While not mandating a national anti-drug curriculum, the report provides recommendations on the essential elements of substance-abuse programs at all school levels.

The report is sharply critical of some current drug curricula, which, it says, advocate "responsible use" of drugs. "Such curricula tend to foster a belief that some illicit drugs, especially marijuana, are not particularly harmful if used in moderation," it argues.

The report also suggests that schools stop using former addicts--particularly sports and media celebrities--to lecture students on the evils of drugs. "While the power of confession may impress adults," it maintains, "children often get a different message--that the speaker used drugs for a time and survived, or even became wealthy and famous.''

Copies of the report, "Drug Prevention Curricula," can be ordered by calling 1-800-424-1616.

State professional-development programs for principals vary widely in design, funding, and quality, according to a report by the Council for Basic Education.

The report examines "principal acade6mies" and "leadership institutes" in California, North Carolina, and West Virginia. The centers seek to strengthen principals' performance as instructional leaders, it notes, by providing them with an opportunity to reflect on their responsibilities and interact with their peers.

The report gives high marks to California's programs and found those of West Virginia to be satisfactory. But it criticized North Carolina's Leadership Institute for Principals for failing to provide "a coherent vision and mission."

Copies of the report, "Beyond Management: Improving Principals' Instructional Leadership," are available for $9 each from the Council for Basic Education, 725 15th St., N.W., Washington, D.C. 20005.

A 1985 federal report on the teaching of reading offered a number of mistaken ideas, some of them politically motivated, for correcting the persistent reading problems of U.S. students, according to a new report from the National Council of Teachers of English.

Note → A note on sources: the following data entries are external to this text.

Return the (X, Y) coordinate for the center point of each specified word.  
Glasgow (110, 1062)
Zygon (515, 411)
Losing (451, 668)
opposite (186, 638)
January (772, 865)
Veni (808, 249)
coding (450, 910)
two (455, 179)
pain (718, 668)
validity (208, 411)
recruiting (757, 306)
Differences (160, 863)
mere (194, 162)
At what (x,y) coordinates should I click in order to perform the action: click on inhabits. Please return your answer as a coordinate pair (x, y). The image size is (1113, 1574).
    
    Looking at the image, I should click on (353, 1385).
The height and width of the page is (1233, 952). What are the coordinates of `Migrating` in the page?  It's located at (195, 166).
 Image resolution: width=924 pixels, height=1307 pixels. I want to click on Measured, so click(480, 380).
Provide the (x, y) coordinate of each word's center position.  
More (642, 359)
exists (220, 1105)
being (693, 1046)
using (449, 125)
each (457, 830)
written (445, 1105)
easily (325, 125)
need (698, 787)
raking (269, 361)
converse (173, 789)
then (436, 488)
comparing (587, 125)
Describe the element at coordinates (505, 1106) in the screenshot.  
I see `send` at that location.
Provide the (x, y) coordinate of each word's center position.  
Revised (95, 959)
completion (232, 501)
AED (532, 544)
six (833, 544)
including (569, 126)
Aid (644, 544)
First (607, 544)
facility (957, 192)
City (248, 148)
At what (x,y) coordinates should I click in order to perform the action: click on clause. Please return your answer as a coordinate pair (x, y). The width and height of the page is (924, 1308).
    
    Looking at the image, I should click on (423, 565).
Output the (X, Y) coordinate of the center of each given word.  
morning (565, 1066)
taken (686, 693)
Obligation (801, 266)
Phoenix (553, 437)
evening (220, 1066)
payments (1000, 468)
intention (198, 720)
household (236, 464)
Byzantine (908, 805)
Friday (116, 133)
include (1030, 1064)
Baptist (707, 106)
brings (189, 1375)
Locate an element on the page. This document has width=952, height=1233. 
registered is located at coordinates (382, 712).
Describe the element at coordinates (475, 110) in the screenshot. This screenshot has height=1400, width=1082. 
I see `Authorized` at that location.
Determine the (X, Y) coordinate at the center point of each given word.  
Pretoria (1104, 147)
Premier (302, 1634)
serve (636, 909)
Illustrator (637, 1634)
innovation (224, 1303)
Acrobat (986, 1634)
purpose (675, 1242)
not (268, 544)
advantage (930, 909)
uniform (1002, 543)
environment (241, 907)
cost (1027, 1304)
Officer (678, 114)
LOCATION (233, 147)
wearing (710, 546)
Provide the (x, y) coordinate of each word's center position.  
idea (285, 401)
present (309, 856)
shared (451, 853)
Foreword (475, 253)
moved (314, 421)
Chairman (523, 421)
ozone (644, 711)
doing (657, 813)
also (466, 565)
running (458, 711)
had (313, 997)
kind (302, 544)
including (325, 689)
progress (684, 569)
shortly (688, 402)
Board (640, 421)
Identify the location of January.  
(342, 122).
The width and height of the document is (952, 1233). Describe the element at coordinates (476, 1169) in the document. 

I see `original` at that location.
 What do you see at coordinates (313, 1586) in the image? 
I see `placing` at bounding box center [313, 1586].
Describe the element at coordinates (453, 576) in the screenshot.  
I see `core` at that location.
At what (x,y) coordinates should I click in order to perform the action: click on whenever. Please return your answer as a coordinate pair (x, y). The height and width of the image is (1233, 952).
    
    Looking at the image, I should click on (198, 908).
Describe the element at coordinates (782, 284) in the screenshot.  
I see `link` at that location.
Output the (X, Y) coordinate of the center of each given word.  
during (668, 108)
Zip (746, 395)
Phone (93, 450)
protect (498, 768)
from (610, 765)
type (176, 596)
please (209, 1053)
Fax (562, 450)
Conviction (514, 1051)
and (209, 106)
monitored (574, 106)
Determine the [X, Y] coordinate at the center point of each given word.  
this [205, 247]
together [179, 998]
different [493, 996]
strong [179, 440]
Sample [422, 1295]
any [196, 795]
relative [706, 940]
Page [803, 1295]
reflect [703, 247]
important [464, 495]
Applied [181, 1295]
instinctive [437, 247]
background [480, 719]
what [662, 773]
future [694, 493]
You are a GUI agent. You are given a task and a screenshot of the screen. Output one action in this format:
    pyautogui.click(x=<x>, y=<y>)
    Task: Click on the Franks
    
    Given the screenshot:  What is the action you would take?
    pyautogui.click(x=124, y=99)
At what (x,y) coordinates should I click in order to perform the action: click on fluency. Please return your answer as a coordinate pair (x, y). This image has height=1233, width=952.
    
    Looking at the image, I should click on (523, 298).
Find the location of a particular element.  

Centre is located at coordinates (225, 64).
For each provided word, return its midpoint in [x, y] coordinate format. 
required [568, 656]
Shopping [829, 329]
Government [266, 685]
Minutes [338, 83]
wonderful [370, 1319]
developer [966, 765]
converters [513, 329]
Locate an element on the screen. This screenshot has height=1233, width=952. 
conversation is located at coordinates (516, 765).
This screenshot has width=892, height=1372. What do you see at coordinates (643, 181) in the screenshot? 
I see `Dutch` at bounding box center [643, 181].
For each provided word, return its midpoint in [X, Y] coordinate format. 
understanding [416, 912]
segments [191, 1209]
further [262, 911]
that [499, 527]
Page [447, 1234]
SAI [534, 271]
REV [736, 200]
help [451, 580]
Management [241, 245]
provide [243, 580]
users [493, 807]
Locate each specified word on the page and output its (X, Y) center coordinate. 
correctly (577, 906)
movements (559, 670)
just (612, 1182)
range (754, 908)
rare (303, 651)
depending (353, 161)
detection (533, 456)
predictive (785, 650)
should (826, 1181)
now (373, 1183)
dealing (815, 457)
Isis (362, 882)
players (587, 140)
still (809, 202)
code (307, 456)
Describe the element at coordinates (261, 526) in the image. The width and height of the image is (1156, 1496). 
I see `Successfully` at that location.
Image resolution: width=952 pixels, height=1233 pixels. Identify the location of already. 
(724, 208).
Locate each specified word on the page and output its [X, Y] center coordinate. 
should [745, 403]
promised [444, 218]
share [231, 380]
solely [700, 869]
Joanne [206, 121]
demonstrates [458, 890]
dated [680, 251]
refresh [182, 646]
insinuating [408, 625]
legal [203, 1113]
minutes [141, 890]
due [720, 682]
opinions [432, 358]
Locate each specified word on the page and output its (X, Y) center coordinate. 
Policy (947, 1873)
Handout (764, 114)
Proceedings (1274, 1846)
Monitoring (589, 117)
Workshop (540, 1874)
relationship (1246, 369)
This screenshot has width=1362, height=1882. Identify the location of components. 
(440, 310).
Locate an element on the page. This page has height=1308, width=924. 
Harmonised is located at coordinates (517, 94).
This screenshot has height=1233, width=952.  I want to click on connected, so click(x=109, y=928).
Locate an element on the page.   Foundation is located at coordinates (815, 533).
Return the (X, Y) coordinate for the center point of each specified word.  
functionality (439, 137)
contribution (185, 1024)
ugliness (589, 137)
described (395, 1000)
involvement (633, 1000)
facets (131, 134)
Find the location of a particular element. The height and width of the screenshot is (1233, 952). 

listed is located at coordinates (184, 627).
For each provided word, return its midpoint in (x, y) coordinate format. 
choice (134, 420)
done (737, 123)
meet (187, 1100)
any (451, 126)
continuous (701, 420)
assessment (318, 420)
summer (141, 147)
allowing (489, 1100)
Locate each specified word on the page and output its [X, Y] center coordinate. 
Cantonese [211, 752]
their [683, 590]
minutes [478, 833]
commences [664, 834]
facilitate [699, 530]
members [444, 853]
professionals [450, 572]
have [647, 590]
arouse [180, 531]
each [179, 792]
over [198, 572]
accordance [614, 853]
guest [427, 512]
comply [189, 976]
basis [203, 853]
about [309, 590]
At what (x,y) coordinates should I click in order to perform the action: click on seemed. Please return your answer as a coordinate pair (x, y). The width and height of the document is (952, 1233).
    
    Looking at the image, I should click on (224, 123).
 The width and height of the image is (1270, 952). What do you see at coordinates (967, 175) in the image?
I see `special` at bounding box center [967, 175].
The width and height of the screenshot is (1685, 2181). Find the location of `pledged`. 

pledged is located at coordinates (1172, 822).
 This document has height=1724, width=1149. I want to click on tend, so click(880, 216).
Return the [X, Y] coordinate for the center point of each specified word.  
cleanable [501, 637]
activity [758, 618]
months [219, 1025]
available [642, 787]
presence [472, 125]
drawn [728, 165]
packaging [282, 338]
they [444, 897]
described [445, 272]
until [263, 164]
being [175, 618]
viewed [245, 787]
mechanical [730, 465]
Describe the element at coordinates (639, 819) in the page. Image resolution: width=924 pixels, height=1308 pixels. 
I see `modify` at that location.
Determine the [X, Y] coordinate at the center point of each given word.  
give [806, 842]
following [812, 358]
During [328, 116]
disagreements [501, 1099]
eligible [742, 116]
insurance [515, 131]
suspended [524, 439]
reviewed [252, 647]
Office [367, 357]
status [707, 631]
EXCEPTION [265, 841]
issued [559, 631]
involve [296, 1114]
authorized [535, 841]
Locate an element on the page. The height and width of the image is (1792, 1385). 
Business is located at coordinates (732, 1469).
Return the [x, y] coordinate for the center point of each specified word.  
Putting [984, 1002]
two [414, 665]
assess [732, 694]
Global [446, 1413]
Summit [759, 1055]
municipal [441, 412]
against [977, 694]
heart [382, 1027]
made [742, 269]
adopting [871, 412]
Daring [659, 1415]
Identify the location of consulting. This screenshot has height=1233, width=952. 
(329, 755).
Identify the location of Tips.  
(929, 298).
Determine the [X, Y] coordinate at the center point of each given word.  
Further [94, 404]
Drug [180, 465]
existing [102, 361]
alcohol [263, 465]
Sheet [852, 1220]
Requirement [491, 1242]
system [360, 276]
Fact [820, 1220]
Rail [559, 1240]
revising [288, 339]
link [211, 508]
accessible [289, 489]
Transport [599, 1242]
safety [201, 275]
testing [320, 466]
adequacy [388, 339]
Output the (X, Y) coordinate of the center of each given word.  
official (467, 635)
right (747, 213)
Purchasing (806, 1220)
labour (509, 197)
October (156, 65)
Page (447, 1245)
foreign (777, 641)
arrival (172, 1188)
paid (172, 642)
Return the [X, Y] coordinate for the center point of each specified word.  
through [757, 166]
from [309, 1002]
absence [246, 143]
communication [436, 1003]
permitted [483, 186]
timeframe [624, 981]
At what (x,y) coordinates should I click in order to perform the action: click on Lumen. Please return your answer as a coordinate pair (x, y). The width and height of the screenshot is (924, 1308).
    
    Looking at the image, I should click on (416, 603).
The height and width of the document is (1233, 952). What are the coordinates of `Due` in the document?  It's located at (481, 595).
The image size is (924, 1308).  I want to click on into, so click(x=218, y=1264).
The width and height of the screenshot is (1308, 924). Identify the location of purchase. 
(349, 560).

Authors of essays presented in the document attack the Education Department's"Becoming a Nation of Readers" for promoting "incredibly naive" ideas about the realities of the classroom and of the interaction between parent and child. School systems that adopt such ideas, they argue, may continue to rely on ineffective reading programs.

The ncte writers also fault the federal report for ignoring the obstacles to reading faced by children from minority families.

Copies of the study, "Counterpoint and Beyond: A Response to 'Becoming a Nation of Readers,"' are available for $6.25 each from the National Council of Teachers of English, 1111 Kenyon Road, Urbana, Ill. 61801.